### [WORK INSTRUCTION]
Render the data from the line with "coordinates (576, 230)." up to and including the line with "(626, 1004)." as a JSON list of strings, one string per line and no blank lines.

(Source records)
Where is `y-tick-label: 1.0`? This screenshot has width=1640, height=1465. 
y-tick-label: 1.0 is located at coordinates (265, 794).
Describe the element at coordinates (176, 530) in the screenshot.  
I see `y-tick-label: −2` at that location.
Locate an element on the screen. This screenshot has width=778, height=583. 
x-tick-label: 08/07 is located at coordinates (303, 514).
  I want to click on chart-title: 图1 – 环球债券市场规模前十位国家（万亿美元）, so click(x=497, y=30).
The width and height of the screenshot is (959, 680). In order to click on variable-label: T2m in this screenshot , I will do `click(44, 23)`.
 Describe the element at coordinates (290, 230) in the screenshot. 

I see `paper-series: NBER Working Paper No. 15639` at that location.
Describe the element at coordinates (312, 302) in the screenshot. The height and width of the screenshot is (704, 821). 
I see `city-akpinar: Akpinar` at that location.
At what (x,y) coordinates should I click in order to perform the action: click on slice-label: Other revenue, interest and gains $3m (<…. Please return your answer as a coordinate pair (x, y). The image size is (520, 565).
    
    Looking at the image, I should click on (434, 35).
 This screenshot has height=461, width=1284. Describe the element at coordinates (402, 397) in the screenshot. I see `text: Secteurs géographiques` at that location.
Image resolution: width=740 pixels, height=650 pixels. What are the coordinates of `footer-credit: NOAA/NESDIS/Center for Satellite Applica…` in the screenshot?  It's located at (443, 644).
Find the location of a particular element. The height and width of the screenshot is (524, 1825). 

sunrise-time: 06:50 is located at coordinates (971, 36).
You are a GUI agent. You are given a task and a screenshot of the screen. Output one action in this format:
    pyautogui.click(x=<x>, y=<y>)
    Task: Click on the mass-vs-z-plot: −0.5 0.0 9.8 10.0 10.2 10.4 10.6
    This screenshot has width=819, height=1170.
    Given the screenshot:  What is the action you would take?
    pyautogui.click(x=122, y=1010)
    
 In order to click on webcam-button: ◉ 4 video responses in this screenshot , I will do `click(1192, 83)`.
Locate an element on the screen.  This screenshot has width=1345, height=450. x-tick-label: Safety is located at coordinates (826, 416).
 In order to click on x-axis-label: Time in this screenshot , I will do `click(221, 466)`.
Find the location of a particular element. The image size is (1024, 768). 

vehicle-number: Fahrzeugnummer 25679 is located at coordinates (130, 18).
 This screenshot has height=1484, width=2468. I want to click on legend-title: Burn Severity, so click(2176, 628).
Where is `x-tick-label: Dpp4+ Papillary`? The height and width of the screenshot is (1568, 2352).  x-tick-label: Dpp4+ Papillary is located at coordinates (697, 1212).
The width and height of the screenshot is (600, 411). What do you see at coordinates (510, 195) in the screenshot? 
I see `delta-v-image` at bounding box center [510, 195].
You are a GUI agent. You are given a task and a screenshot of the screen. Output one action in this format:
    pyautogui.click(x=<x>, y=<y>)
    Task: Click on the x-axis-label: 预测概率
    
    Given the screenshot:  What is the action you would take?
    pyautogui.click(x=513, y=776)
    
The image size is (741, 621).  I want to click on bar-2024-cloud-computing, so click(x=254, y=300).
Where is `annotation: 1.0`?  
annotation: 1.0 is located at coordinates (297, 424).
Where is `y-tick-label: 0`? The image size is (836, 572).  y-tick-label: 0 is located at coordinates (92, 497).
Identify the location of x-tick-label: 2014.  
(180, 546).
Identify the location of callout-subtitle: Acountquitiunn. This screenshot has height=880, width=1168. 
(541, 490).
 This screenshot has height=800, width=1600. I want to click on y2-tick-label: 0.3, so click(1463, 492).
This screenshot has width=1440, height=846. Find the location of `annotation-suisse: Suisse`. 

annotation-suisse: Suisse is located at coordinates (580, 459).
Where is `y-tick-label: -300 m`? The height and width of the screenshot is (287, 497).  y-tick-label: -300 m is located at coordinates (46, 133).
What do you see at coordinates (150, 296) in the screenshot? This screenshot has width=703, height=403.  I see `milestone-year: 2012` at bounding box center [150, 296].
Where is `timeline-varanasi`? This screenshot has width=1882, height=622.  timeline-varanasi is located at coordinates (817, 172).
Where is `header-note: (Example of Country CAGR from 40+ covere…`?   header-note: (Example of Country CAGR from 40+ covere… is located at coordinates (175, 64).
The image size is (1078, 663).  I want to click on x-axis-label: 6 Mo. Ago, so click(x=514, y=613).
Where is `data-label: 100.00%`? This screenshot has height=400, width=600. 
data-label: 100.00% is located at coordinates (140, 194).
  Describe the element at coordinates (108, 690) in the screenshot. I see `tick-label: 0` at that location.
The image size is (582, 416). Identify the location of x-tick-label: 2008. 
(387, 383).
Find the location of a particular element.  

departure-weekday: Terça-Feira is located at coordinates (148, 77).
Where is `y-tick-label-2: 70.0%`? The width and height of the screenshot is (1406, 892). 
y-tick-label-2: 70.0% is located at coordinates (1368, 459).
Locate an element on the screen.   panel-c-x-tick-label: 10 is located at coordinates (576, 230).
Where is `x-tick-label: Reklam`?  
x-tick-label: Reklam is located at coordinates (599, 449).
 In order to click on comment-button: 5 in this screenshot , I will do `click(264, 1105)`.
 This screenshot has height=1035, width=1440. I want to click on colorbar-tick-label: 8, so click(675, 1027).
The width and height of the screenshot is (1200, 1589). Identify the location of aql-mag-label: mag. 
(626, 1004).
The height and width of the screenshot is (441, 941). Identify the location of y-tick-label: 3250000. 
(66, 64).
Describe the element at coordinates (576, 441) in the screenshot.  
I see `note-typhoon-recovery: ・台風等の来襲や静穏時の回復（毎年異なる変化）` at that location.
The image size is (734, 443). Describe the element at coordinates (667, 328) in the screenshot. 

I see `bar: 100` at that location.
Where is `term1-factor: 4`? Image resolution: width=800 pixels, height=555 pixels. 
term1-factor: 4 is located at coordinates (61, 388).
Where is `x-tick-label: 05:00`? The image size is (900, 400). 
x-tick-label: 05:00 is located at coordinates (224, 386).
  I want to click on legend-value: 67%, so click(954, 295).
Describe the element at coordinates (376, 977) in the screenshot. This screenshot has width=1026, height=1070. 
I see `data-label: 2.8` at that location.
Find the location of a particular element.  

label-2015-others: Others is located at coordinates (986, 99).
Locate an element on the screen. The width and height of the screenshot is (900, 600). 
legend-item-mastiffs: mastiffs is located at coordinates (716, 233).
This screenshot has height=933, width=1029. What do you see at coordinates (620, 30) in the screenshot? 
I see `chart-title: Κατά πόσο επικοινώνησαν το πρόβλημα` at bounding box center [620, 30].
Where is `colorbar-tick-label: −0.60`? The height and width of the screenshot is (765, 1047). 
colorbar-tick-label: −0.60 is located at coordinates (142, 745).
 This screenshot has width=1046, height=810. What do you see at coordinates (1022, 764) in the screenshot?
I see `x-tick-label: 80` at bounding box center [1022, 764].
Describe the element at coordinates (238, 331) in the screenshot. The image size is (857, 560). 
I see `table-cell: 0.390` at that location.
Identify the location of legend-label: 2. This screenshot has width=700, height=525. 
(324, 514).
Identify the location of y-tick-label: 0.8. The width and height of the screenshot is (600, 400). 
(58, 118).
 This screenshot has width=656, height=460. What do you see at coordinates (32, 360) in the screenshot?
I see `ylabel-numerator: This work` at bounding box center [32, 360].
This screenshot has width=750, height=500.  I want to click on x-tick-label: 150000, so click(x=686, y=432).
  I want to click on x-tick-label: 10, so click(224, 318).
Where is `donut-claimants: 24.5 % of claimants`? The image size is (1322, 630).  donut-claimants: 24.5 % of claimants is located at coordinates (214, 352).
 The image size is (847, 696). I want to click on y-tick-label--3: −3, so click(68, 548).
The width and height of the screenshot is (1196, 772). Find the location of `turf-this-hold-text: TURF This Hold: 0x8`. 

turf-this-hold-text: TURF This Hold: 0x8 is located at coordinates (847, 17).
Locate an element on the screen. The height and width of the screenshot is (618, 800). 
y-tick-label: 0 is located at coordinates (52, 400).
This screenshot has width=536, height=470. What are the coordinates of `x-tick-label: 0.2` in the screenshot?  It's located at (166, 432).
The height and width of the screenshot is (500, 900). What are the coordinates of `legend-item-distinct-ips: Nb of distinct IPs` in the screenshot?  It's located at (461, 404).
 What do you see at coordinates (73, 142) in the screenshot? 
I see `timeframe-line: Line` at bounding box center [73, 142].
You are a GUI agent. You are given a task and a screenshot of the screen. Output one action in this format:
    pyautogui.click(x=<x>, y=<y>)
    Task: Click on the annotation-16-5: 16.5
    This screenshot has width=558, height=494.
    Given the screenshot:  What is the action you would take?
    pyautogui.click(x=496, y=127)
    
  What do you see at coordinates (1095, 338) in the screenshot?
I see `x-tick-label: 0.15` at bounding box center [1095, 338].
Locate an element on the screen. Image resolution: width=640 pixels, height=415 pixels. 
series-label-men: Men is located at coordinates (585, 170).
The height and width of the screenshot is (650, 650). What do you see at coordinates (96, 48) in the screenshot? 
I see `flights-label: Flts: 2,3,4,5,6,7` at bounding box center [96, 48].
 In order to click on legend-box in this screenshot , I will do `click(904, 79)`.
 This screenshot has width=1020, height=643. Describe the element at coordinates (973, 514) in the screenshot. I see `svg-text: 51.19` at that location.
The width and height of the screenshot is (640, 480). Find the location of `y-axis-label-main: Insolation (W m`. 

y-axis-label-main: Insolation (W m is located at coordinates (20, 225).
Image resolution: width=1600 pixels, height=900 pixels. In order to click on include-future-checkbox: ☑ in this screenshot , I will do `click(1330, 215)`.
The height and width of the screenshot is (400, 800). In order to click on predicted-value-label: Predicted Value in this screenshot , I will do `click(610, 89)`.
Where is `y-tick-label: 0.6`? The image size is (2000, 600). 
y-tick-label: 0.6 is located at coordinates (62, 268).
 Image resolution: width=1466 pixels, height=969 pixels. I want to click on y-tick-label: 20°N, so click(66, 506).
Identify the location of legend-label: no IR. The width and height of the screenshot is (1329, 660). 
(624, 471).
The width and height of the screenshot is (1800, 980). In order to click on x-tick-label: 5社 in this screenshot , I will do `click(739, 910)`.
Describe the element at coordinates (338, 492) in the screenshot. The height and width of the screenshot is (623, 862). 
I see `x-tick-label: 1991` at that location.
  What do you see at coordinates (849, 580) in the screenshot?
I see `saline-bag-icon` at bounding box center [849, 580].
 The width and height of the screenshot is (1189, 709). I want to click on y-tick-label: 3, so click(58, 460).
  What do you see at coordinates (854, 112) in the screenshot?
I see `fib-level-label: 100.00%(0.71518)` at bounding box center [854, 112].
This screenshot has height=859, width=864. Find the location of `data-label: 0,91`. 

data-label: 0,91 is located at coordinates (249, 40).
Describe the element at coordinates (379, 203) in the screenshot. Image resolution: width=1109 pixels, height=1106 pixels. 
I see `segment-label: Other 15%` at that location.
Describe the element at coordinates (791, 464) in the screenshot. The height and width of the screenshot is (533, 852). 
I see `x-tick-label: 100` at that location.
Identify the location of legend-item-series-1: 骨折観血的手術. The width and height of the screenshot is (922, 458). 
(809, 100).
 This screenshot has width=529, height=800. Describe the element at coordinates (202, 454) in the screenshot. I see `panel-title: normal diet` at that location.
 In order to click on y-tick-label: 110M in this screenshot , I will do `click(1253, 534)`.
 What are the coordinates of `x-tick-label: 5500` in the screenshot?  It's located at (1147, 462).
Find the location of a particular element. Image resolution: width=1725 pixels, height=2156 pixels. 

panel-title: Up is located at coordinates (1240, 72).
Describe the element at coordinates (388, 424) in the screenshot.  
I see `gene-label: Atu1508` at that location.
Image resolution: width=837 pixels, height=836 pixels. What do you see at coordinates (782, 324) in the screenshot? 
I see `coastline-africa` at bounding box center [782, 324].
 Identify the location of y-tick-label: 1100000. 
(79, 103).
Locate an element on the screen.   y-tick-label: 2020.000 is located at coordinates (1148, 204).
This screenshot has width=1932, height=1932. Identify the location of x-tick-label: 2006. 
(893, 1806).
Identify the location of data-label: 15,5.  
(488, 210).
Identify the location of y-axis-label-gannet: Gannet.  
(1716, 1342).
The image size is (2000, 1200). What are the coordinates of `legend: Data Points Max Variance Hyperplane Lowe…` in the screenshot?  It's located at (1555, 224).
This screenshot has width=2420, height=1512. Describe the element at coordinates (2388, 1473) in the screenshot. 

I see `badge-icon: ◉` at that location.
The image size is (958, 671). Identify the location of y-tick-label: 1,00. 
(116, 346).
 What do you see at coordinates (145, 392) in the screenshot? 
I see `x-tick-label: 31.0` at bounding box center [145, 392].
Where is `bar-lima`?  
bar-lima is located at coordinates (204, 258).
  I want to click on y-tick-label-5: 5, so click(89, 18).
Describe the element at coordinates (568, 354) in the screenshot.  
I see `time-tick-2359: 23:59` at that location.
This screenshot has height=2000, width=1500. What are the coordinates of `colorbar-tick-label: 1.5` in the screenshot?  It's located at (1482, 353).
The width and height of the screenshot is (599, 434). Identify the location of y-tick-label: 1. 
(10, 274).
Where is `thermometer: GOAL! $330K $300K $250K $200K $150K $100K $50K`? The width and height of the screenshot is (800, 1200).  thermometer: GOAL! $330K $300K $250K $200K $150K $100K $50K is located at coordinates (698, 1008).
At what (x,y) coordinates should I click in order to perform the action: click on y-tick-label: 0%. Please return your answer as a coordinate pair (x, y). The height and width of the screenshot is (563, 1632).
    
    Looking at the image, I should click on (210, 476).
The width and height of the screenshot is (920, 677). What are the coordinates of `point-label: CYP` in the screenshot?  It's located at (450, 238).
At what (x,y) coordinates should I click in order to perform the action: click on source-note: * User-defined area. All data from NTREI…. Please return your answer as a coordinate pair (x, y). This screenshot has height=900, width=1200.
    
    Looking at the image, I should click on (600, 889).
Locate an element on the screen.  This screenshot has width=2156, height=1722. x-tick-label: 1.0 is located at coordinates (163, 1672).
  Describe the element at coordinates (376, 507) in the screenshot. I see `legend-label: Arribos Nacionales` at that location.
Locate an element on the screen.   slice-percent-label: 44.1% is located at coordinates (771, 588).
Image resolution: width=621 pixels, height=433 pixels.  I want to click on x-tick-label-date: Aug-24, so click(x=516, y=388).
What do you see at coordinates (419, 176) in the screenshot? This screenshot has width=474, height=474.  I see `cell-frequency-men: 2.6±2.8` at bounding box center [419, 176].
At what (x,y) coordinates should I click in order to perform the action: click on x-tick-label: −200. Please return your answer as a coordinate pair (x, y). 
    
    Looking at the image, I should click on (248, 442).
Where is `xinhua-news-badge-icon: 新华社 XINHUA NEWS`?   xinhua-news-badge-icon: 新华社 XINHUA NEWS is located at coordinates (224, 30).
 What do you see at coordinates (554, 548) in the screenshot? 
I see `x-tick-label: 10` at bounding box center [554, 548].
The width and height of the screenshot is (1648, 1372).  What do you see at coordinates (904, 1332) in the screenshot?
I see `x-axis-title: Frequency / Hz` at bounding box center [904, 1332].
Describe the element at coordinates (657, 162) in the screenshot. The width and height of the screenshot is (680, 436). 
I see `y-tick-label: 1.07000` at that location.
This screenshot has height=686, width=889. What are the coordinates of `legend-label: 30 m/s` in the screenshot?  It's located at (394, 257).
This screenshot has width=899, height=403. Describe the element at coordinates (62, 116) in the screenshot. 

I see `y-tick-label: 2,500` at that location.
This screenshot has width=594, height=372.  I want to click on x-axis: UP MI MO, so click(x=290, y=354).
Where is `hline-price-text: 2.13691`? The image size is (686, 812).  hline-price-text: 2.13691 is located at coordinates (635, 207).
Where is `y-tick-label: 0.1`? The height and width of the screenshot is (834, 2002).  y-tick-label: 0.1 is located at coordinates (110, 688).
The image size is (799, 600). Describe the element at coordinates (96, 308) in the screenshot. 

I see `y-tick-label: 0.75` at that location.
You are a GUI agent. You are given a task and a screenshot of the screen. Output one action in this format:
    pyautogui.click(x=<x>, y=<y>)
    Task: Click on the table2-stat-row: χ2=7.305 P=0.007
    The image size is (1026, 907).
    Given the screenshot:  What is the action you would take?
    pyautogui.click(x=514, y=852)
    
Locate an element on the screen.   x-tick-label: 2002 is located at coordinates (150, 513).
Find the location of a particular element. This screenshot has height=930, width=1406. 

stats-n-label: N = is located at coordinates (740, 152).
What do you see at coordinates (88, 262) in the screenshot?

### [OUTPUT OF THE EXERCISE]
[
  "Locate an element on the screen.   panel-c-x-tick-label: 10 is located at coordinates (576, 230).",
  "Where is `x-tick-label: Reklam`?  ",
  "x-tick-label: Reklam is located at coordinates (599, 449).",
  " In order to click on comment-button: 5 in this screenshot , I will do `click(264, 1105)`.",
  " This screenshot has height=1035, width=1440. I want to click on colorbar-tick-label: 8, so click(675, 1027).",
  "The width and height of the screenshot is (1200, 1589). Identify the location of aql-mag-label: mag. ",
  "(626, 1004)."
]